▶ [What to do]:
1. Copy the stretch of the Oracle R Enterprise passage from "This guest post" through "to new applications.".
2. Decide whether each statement agrees with the Oracle R Enterprise passage, answering yes or no and quoting the deciding words: (a) ORE replaced a popular commercial tool as a production engine for data analysis. (b) At each iteration, the fit engine generates data for multiple figures of metrics. (c) The fit models are used only on the fly.
3. According to the Oracle R Enterprise passage, what are the tools targeted for migration constructed around?

━━━━━ Passage

This guest post from Alexandre Ardelea describes the Oracle R Enterprise deployment in the Oracle micro-processor tools environment.

The deployment of ORE within the Oracle micro-processor tools environment introduced a technology that significantly expands our data analysis capabilities and opens the door to new applications.

Oracle R Enterprise (ORE) has been recently deployed in the Oracle micro-processor tools environment, replacing a popular commercial tool as a production engine for data analysis.  Fit/response models are important components of the simulation flows in the Oracle microprocessor tools environment; such models are used for a variety of purposes ranging from library generation to design yield prediction and optimization. Several tools were targeted for the migration to ORE; these tools are constructed around an iterative loop processing hundreds of data structures. At each iteration, a simulator engine generates data for multiple figures of metrics (targets), and a fit engine is called to construct response models for each target. The fit models are assembled into libraries for subsequent simulation within other flows or used on the fly.

━━━━━━━━━━
━━━━━ Entries provided

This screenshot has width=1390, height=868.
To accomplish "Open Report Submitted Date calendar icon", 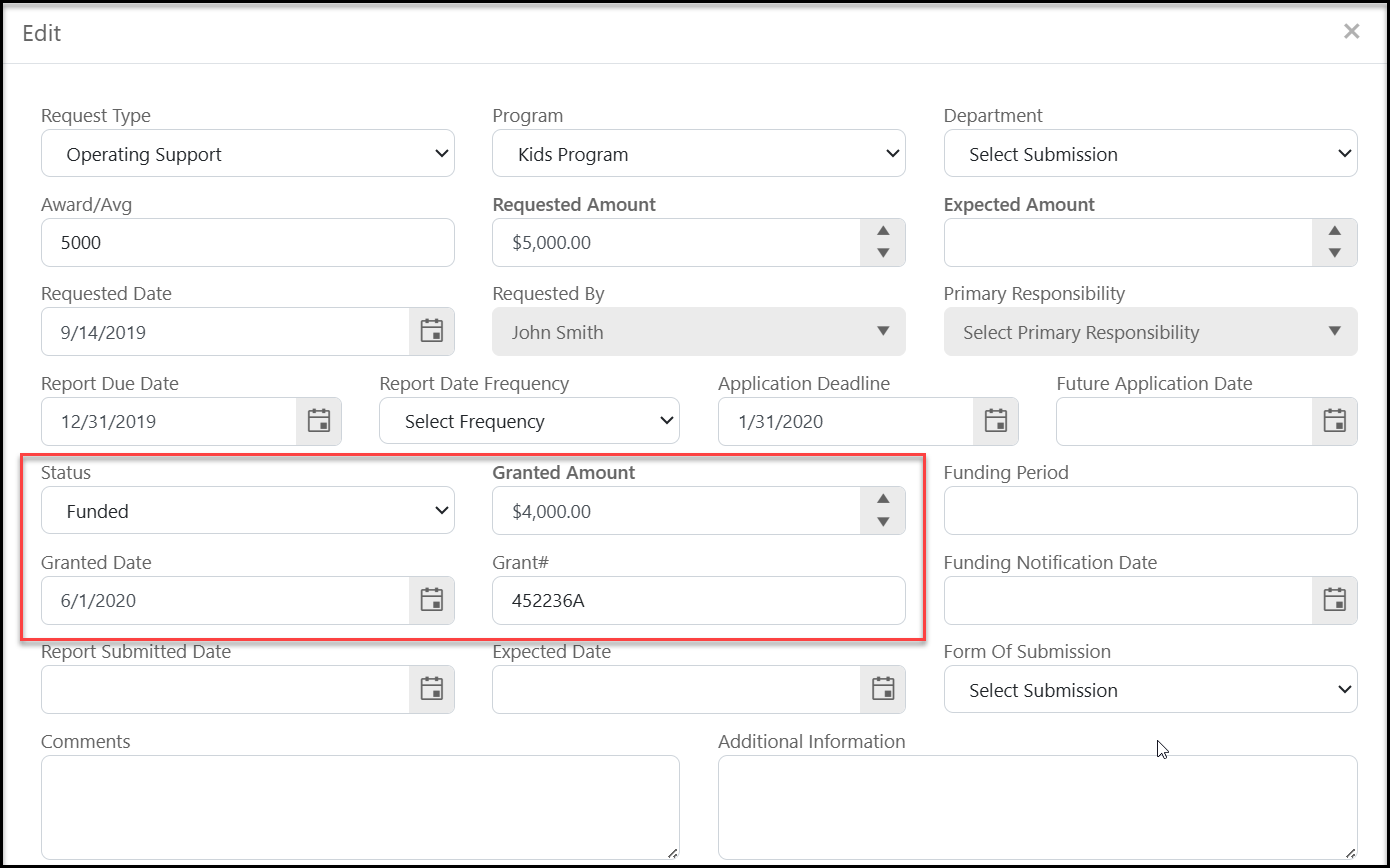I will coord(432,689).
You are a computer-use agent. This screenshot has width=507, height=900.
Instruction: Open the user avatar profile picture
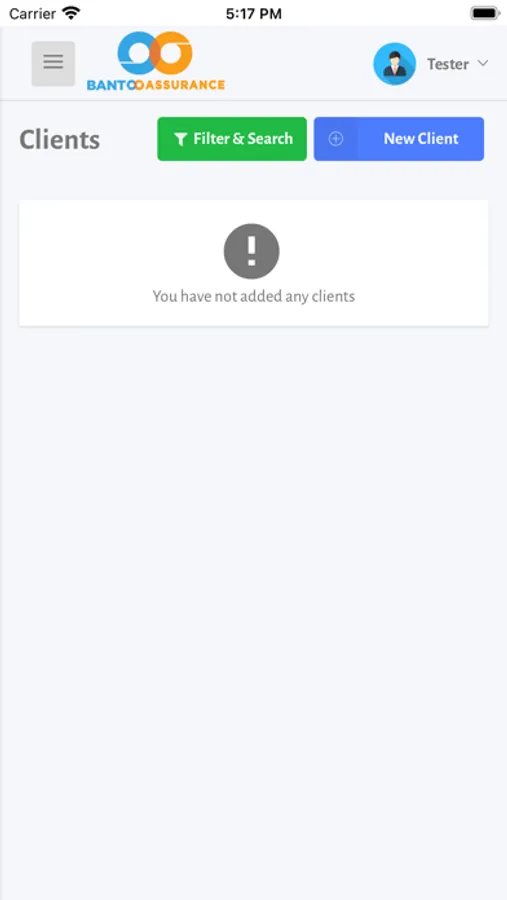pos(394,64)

━━━━━━━━━━
━━━━━ Entries provided

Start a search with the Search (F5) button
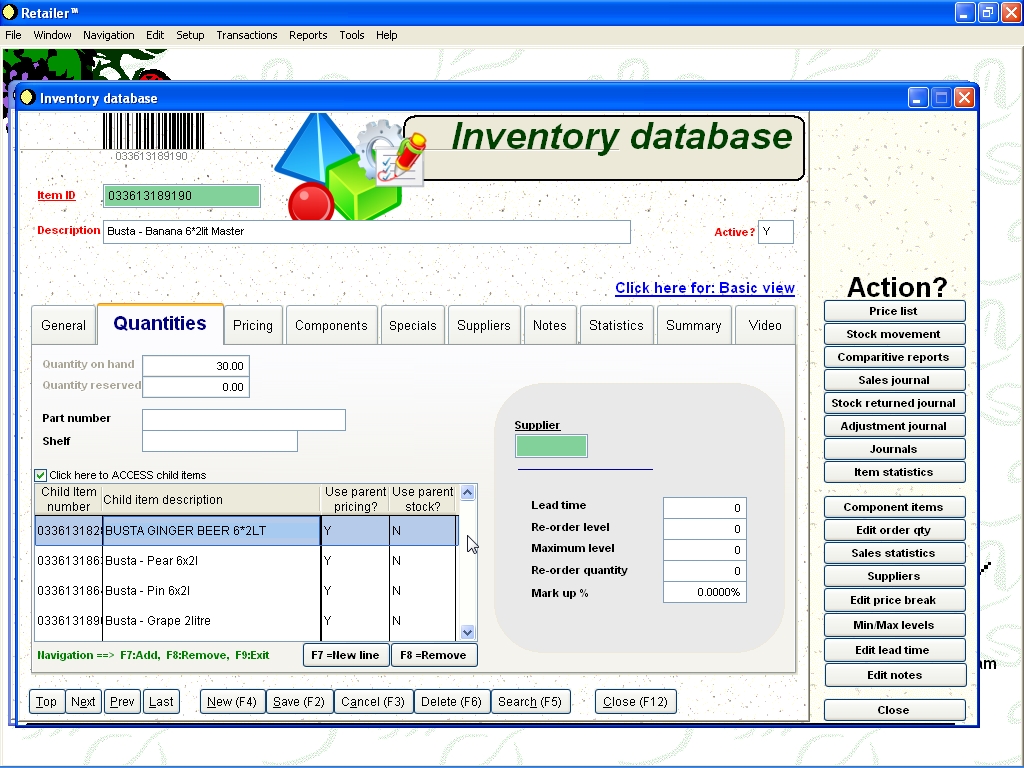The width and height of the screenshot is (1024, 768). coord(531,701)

━━━━━━━━━━

▶ [Task results]:
1.
This guest post from Alexandre Ardelea describes the Oracle R Enterprise deployment in the Oracle micro-processor tools environment.

The deployment of ORE within the Oracle micro-processor tools environment introduced a technology that significantly expands our data analysis capabilities and opens the door to new applications.

2.
(a) Yes: "replacing a popular commercial tool as a production engine for data analysis"
(b) No: "a simulator engine generates data for multiple figures of metrics (targets)"
(c) No: "The fit models are assembled into libraries for subsequent simulation within other flows or used on the fly."

3. An iterative loop processing hundreds of data structures.